Work instructions - Using the records that follow, work out how many lines hold the string "computer" and provide that number only.

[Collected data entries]
=== Section Start ===

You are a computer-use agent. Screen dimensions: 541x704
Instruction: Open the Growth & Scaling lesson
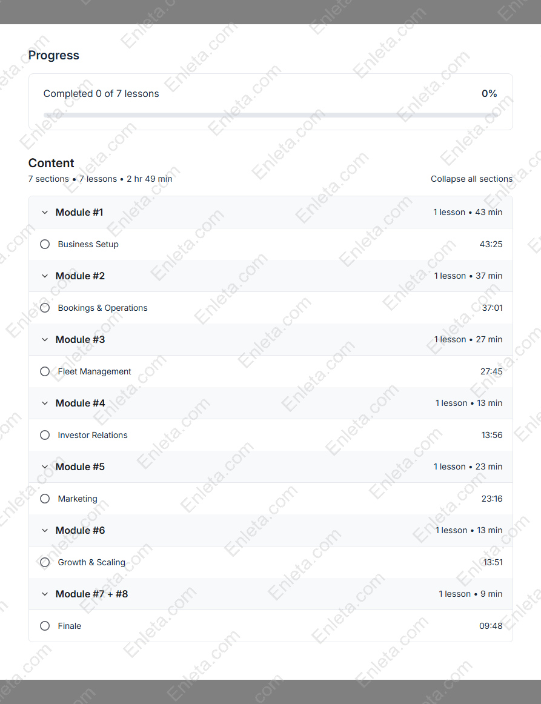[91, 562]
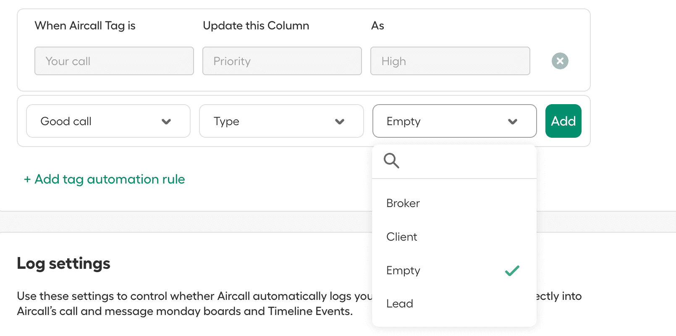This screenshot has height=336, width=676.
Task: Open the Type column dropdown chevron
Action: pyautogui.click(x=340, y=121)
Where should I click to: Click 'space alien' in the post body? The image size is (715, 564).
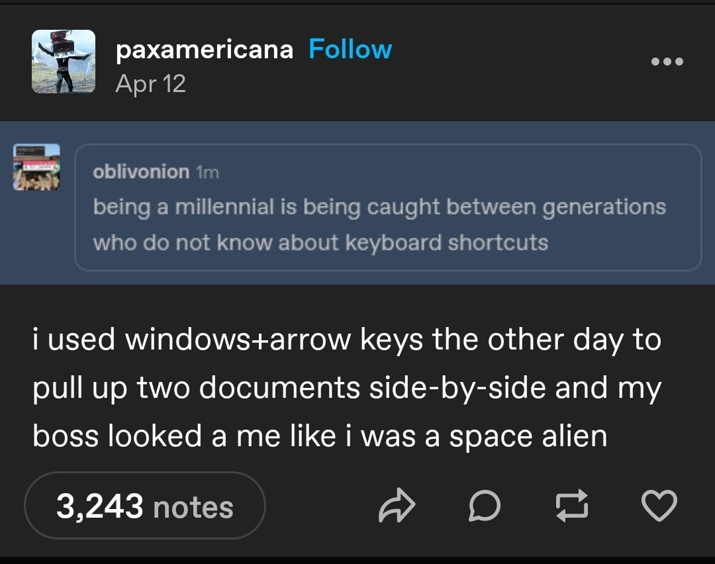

=== Section End ===
=== Section Start ===

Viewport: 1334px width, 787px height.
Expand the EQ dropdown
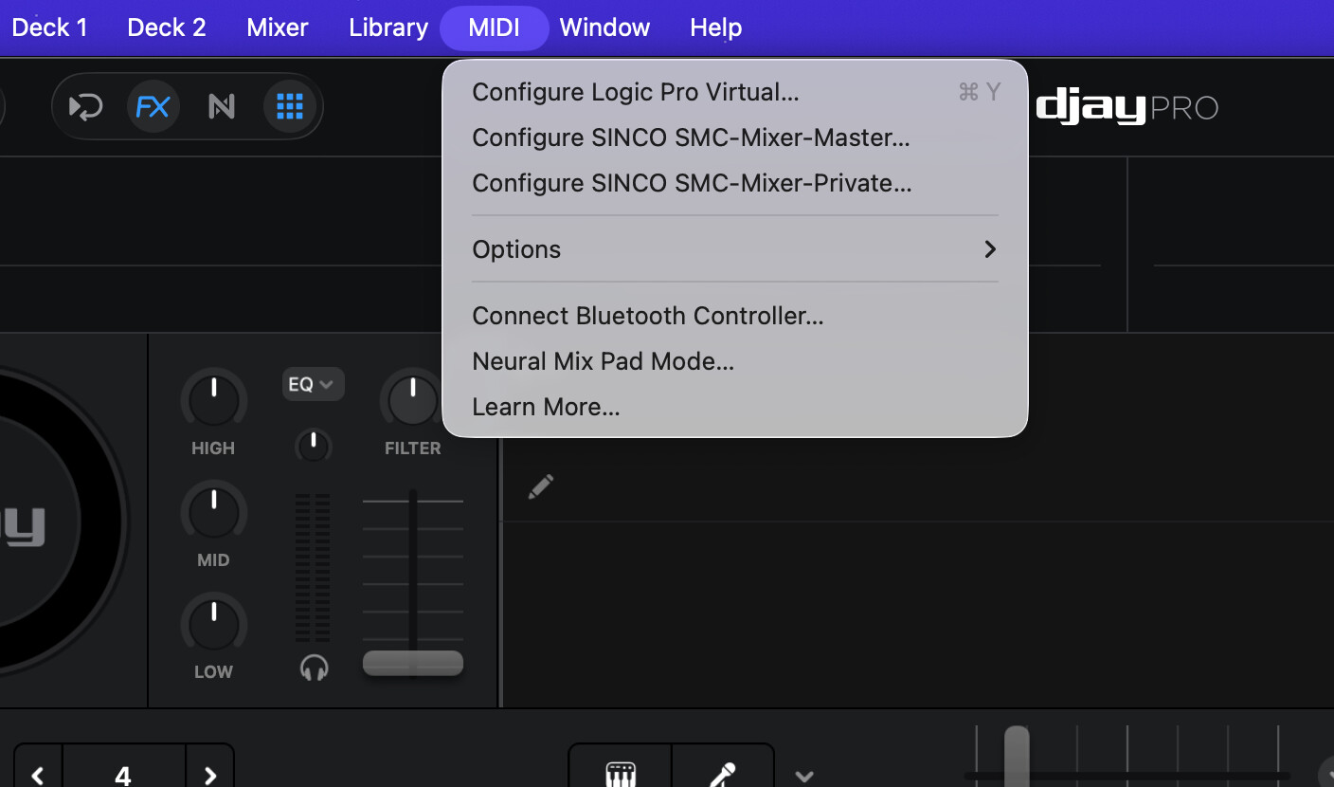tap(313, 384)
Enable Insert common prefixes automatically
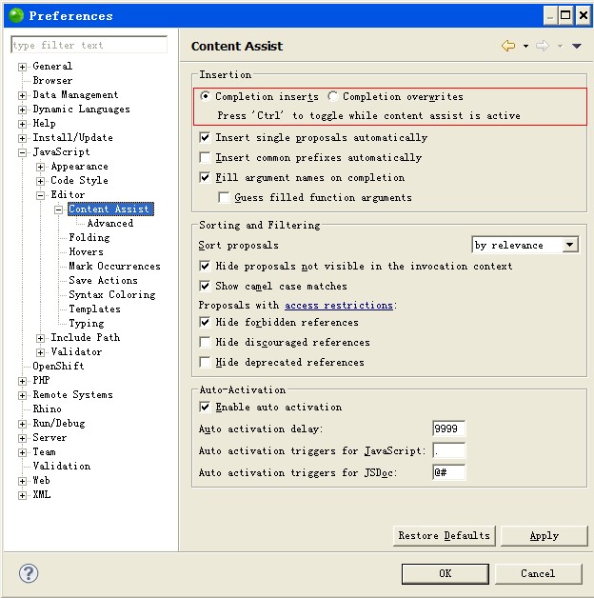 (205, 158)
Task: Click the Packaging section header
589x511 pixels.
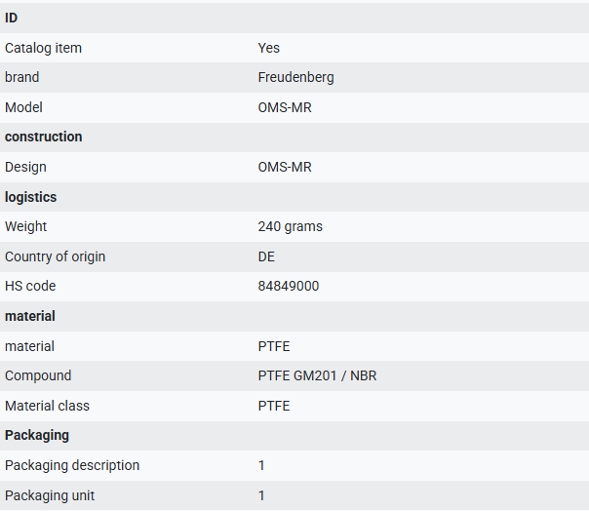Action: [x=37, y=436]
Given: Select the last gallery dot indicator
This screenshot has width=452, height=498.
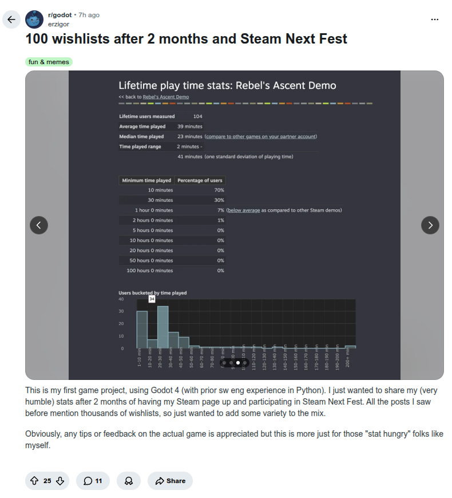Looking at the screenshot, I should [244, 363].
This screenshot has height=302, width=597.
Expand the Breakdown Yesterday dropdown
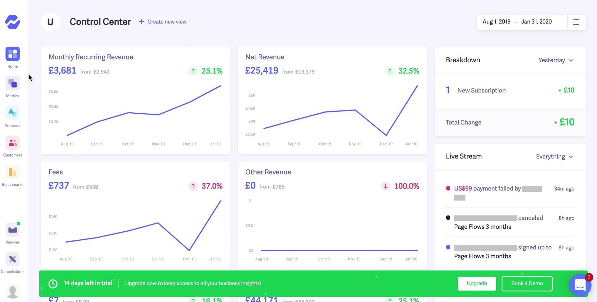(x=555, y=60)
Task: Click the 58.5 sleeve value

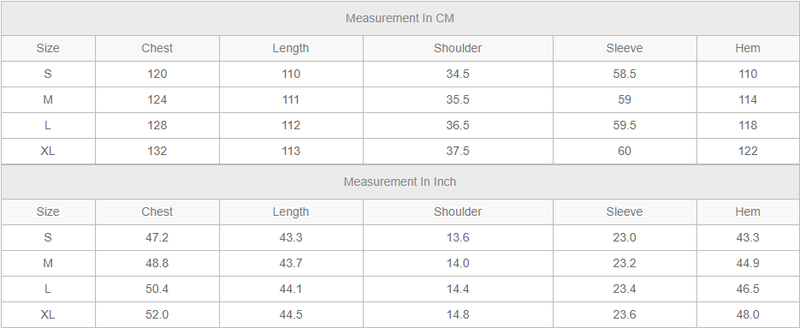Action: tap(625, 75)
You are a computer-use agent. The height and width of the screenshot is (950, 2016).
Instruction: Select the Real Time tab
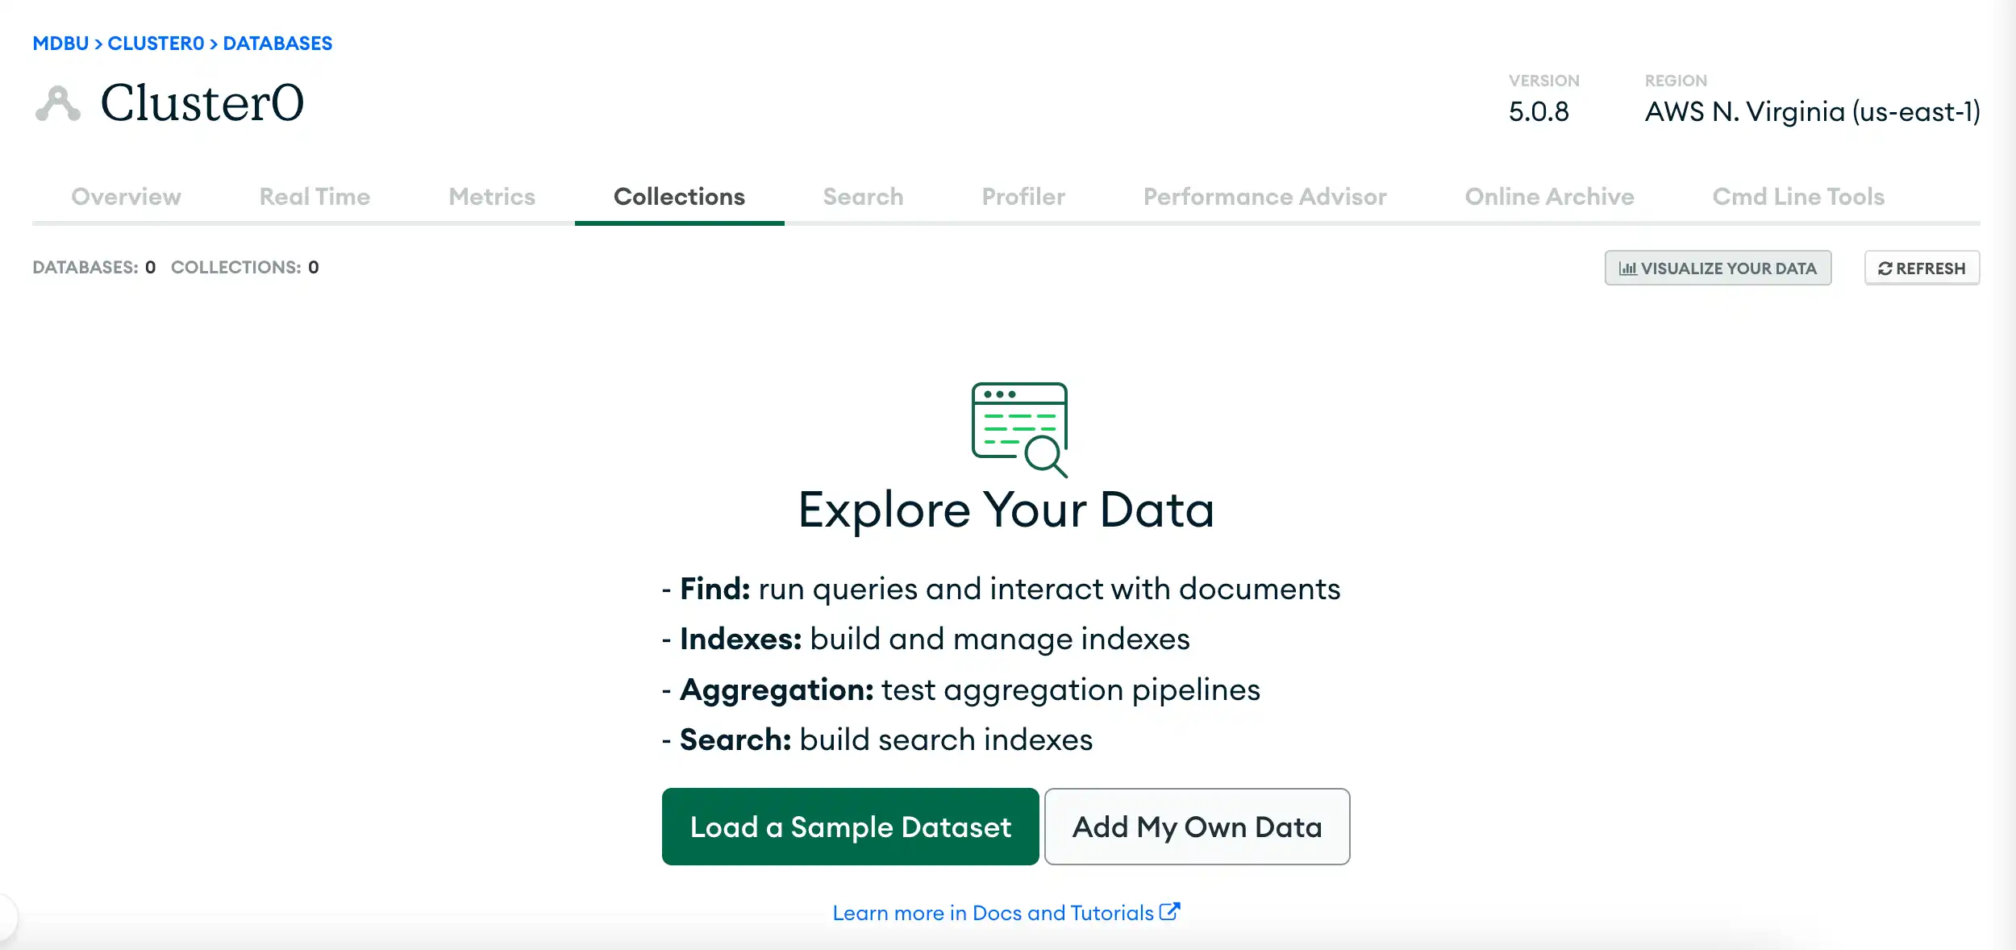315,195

=== Section End ===

Result for this exercise - 2